Today, with the number of things that offer remote functionality, there is pent-up demand for homeowners who want smart controls for their pool. Why should they have to put up with trudging back and forth, shutting off lights, pumps, and filters when all that should be required is a quick tap, swipe, or voice command? With this technology, a pool built in the ’70s can now be controlled from a smartphone, while reducing energy costs by up to 90 percent (a savings of up to up to $1500 annually versus single-speed pumps).
This new technology is also designed with service technicians in mind. In fact, all a service technician needs to work with when installing these systems is some low-voltage wiring and wire nuts. If he/she can replace a pump, they can install a VSP with a control system.
As mentioned earlier, the DOE recently announced a mandate requiring VSPs to power a pool or hot tub’s filtration system, and other applications, by 2021. Homeowners, in effect, will have to ask themselves, “If I have to upgrade to a new pump anyway, why not add a smart control system while I am at it?”
According to Gary Fernstrom, an energy consultant who participated in the DOE committee that wrote the new regulation, the financial burden of this upgrade is dramatically reduced by the VSPs quick payback, likely within two years. Throw in a possible rebate from the local utility and the days of nighttime walks to the pump are over.
That said, thanks to the success of the PoolSaver program experienced by the participating utilities in Ontario last year, it is expected the program may continue to expand to other communities in the future.
An Energy Star-certified pool pump uses 70 percent less energy, on average, than a standard model, as they can run at different speeds and be programmed to match the pool operation. The NRC also suggests pool owners use an Internet-connected pump to provide full control, even at a distance.
In this regard, compatibility with ‘smart’ devices factors large in a control system upgrade. Many smart control systems work across all popular mobile devices and are compatible with home automation systems like Nest and voice-activated products such as Amazon Alexa.
Everyone is a winner
A smart control system is a win-win-win for the retail aftermarket sector, the trade, and the consumer. Pool and hot tub retailers and their customers have waited too long for an affordable, easy-to-use smart control system, especially when it pays for itself.
Time is money, and for technicians, as the more customers they see, the more they can service, and the more money they can make. The more time a technician has to spend on a single jobsite, means less money. As a result, the ease and speed at which a technician can set-up a VSP with a smart controller has really resonated within the industry.

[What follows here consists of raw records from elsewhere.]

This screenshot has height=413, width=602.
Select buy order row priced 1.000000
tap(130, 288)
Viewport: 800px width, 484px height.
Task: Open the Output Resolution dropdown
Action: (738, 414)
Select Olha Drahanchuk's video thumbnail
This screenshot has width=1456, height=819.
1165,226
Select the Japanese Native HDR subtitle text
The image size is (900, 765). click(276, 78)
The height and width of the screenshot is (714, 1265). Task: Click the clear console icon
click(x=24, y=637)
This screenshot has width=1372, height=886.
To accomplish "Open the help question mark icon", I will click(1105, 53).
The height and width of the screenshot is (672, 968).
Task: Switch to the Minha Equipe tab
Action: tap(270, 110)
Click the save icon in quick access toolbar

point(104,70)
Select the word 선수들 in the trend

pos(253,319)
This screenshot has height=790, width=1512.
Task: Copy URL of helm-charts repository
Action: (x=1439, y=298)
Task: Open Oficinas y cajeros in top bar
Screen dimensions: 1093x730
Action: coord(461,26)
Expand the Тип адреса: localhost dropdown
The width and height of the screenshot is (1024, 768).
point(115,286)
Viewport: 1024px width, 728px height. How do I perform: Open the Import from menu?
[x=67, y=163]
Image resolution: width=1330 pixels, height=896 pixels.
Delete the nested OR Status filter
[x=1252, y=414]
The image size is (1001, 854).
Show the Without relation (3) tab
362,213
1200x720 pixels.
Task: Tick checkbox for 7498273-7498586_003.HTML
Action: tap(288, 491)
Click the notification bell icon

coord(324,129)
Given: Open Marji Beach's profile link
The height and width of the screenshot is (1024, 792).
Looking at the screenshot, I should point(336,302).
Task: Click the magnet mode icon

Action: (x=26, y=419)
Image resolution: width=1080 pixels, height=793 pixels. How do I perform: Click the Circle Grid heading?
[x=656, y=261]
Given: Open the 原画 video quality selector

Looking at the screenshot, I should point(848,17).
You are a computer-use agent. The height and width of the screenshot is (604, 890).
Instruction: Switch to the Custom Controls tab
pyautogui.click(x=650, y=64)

This technology is a straightforward proposition and service technicians do not have to spend a lot of time selling it—especially since the market has been shifting towards VSPs. Now, without having to spend much more money, the homeowner can also get remote control capabilities. They are not putting a hard sell on the homeowner and taking up time. Instead, service technicians are able to do something they have not been able to do before, which is the ability to introduce new technology where it previously did not exist.